Written instruction: Could you echo back, character for character, the records starting with the line that contains "Manusi de piele (138, 894)" and going on through the line that contains "[10 , 15 ...] (317, 1040)", with both of those lines included?

(Extracted data entries)
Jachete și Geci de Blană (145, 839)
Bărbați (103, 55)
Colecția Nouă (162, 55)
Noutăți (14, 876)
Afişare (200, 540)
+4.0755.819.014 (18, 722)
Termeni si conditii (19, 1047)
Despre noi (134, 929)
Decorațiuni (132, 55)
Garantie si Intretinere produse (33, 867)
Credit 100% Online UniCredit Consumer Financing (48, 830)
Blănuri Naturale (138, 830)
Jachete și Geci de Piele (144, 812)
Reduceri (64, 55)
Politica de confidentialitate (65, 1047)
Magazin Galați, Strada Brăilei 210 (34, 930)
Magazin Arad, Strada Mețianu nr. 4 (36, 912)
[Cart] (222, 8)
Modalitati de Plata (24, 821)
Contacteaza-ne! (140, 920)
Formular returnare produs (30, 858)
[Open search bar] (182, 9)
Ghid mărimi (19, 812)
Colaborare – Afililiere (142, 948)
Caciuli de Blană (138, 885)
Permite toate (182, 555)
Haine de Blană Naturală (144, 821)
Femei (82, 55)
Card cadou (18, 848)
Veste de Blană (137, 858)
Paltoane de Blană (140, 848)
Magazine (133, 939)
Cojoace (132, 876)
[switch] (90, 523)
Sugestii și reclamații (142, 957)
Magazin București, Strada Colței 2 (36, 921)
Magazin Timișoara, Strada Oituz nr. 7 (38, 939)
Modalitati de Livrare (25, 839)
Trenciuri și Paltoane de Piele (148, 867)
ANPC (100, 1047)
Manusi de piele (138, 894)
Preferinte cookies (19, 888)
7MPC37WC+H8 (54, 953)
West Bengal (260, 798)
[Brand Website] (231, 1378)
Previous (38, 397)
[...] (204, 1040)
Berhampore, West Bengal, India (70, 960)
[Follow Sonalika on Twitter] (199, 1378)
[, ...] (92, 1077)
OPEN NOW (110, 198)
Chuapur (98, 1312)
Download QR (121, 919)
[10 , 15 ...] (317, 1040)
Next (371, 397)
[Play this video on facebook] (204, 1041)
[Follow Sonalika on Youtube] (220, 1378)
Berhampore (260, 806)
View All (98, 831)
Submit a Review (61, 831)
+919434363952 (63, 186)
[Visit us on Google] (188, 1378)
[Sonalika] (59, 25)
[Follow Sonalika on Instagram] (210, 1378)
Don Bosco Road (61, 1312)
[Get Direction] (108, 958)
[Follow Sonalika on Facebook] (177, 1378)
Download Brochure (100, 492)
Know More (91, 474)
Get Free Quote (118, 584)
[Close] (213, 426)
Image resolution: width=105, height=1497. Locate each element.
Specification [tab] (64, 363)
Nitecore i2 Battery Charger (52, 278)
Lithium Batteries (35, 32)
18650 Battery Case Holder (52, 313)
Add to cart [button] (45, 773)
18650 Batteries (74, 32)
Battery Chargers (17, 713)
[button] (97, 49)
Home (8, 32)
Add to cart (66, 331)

Answer to the problem:
Manusi de piele (138, 894)
Preferinte cookies (19, 888)
7MPC37WC+H8 (54, 953)
West Bengal (260, 798)
[Brand Website] (231, 1378)
Previous (38, 397)
[...] (204, 1040)
Berhampore, West Bengal, India (70, 960)
[Follow Sonalika on Twitter] (199, 1378)
[, ...] (92, 1077)
OPEN NOW (110, 198)
Chuapur (98, 1312)
Download QR (121, 919)
[10 , 15 ...] (317, 1040)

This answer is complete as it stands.